Problem 1
Do these statements agree with the Advent sermon? Answer yes or no for each, quoting the words from the sermon that decide it. (a) Advent is the shortest season in the church calendar. (b) Luke names Mary's parents. (c) "A Charlie Brown Christmas" uses Luke's version of the Christmas story.
Problem 2
Can you rewrite the paragraph of the Advent sermon that begins "The other problem with this lesson" more briefly, keeping its main facts?

Document segment
========================================

Fourth Sunday in Advent, Year B
Luke 1:26-38
+In the name of the Father, and of the Son, and of the Holy Spirit. Amen.
Here we are. It’s the Fourth Sunday in Advent already. Time flies in Advent—it’s not your imagination. Except for Christmas, it’s the shortest season in the church calendar. And, we’re shopping and baking and wrapping, and trying to carve out some time to prepare the way of the Lord, to welcome the Christ child, and to make room--a “mansion,” the collect says--to make room in our hearts and souls for the Christ who will return in glory. It’s a tall order for sure.
And today, finally, after some of the uncomfortable readings of the past few Sundays—the warning to keep awake, the voice crying out in the wilderness—today we hear a Gospel lesson we all know and love. I can’t remember a time when I didn’t know Luke’s account of the coming of the baby Jesus. I heard it at home, and acted out some part of it every year in Sunday school. You don’t even have to ever have gone to church to know Luke’s account. You’ve seen pictures of it in museums and you’ve seen it on Christmas cards. If you’ve seen the Christmas story on television, odds are you saw Luke’s version of it. That’s the version that’s used in “A Charlie Brown Christmas.”
So it’s easy to think we can sit back and relax today. After all, we know this story. At least we think we do. But the trouble is, when we hear a story that we’ve heard before, it’s easy to stop listening to it when we hear it again. I know I’ve caught my mind wandering when I listen to a reading I think I know really well. I don’t think I really need to pay attention. It’s easy to let this happen with today’s lesson from Luke.
The other problem with this lesson can be the tendency to get so fixated on the part about Jesus’ conception that the rest of it just slides by us. Some say that Luke’s account of how Jesus is conceived is absolutely true exactly as written. They might want to say, “God said it. I believe it. That settles it.” On the other hand, there’s a whole other group of folks who totally dismiss this part of the story. “It’s never happened that way yet,” they say. As you might guess, both of these approaches don’t get close to the heart of the matter here, and end up just dividing people.
So, we need to find another way into our passage from Luke. We need to find a way that will help us hear what God is saying to us. So, let’s look at our reading a little more closely.
Let’s think for a moment about just who it is that the angel Gabriel visits. Mary is a very young woman, maybe in her mid-teens. In her world, even more than in ours, her youth and gender didn’t give her status. In fact, the exact opposite was true. It’s notable that Luke doesn’t name Mary’s parents or say anything about them. Apparently Mary’s family connections aren’t worth mentioning. The Mary we’re meeting today isn’t the richly dressed woman you’ve seen in Renaissance paintings. The Mary we’re meeting today isn’t Mary the queen of heaven. Not yet, anyway. All we know about Mary is that she’s from Nazareth, a very insignificant town indeed. When Nazareth deserves a mention in John’s Gospel, it’s in the form of the question, “Can anything good come out of Nazareth?” If you think of Durham’s struggle for respect among the cities of the Triangle, you’ll have a pretty good idea of what it meant to be from Nazareth.

========================================

Given material
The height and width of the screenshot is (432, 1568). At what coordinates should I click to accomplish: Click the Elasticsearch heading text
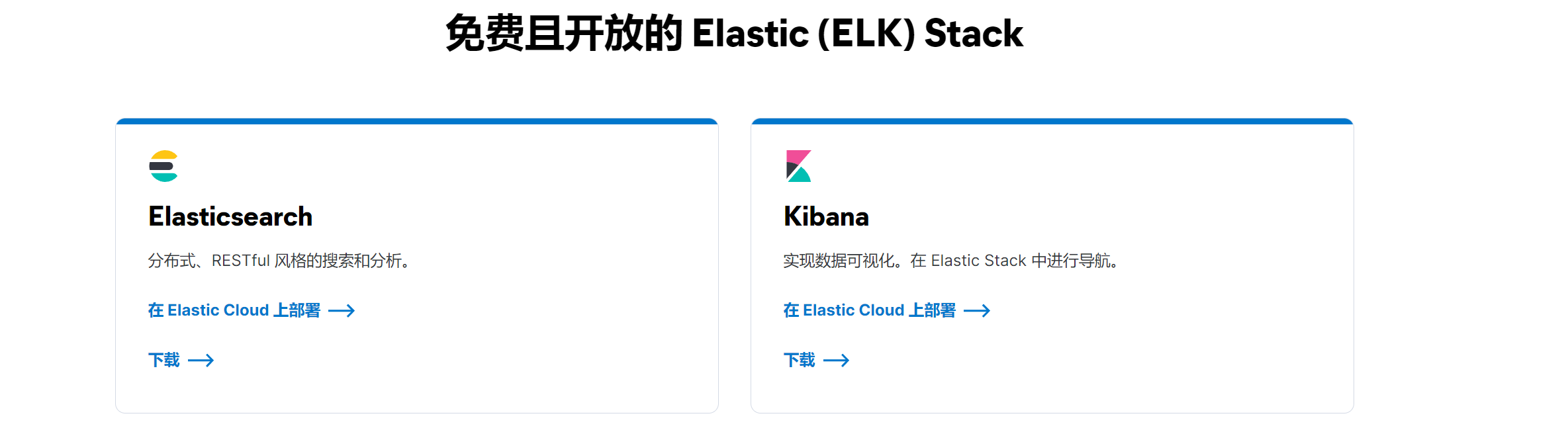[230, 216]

========================================

Complete answer 1
(a) No: "Except for Christmas, it’s the shortest season in the church calendar."
(b) No: "Luke doesn’t name Mary’s parents or say anything about them."
(c) Yes: "That’s the version that’s used in “A Charlie Brown Christmas.”"

Complete answer 2
Another problem with this lesson is fixating so much on Jesus' conception that the rest of the passage slides by. Some take Luke's account of the conception as literally true ("God said it. I believe it. That settles it."). Others dismiss it entirely ("It’s never happened that way yet"). Neither approach gets close to the heart of the matter, and both end up dividing people.